[Problem statement] Rewrite the data below as a numbered list, from the line containing "Task: Click the g16.bygse legend entry" through the end of the data, both included. Omit blank lines and leave out the pictures.

== Given records

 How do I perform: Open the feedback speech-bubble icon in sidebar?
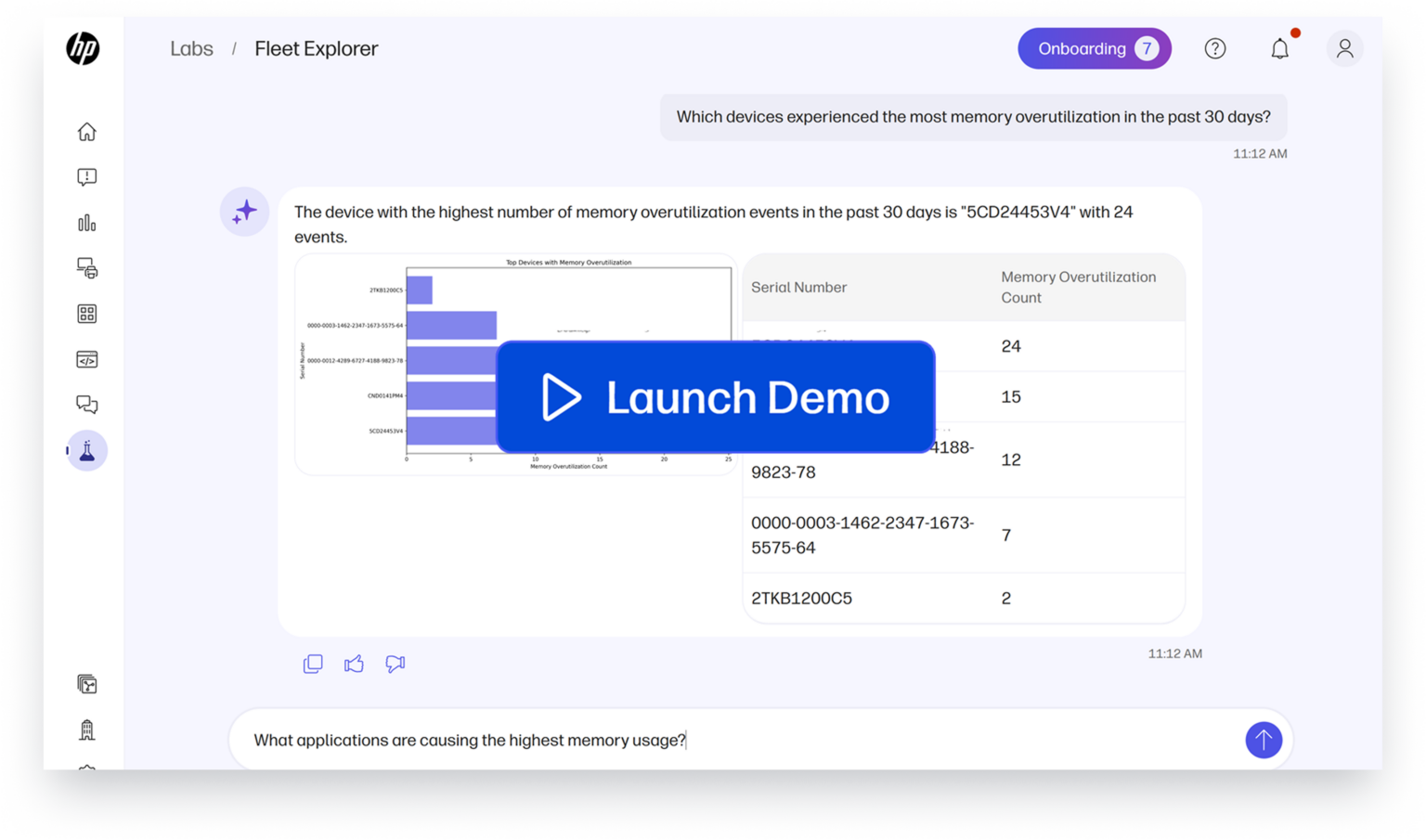[x=86, y=176]
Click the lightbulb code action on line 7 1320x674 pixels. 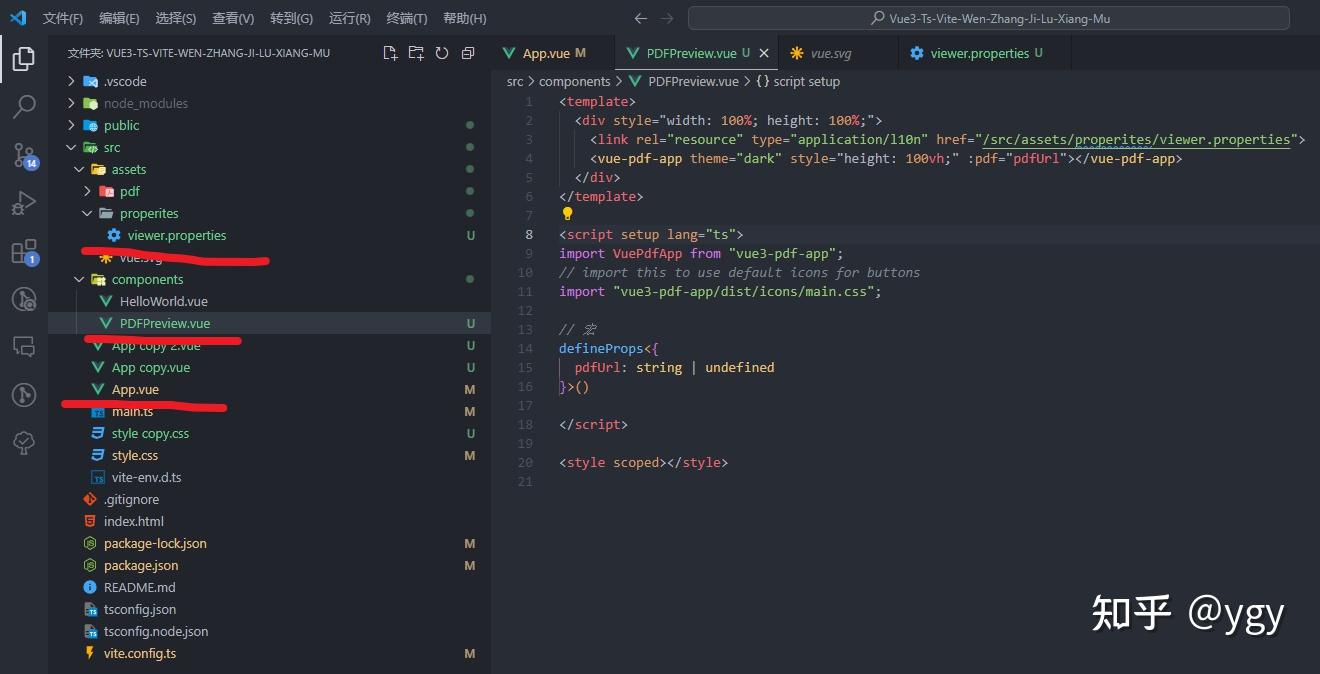pos(566,214)
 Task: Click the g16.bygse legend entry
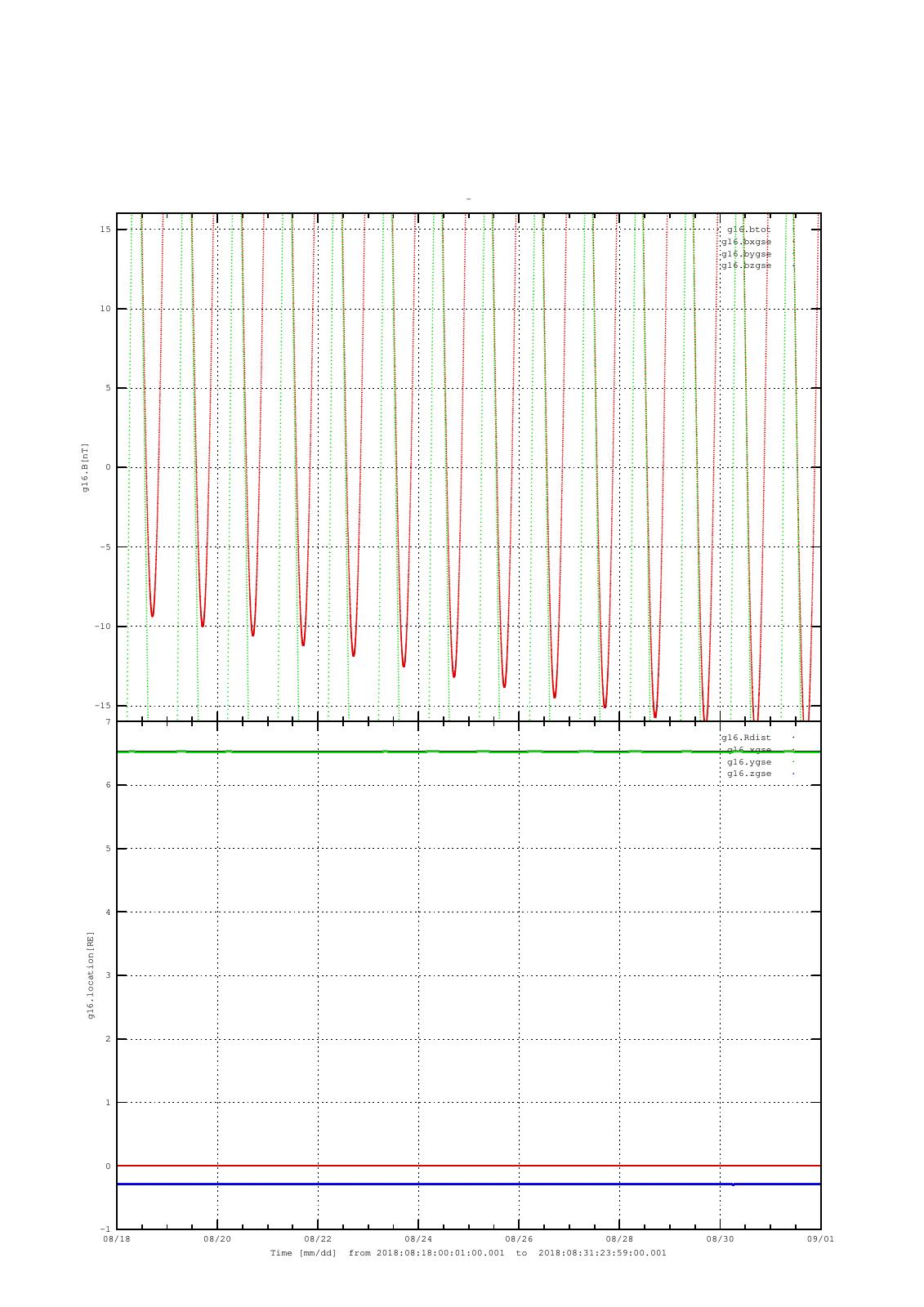click(x=746, y=254)
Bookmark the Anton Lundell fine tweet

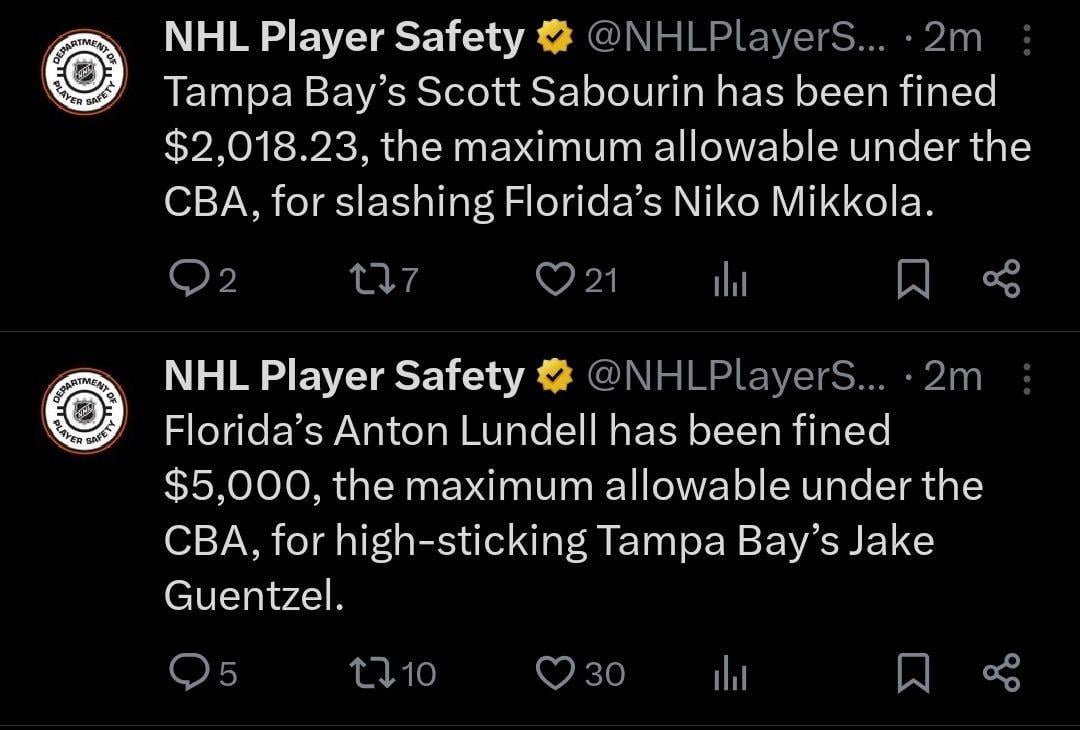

====

[Output of the exercise]
1.  Task: Click the g16.bygse legend entry
2. click(x=746, y=254)
3. Bookmark the Anton Lundell fine tweet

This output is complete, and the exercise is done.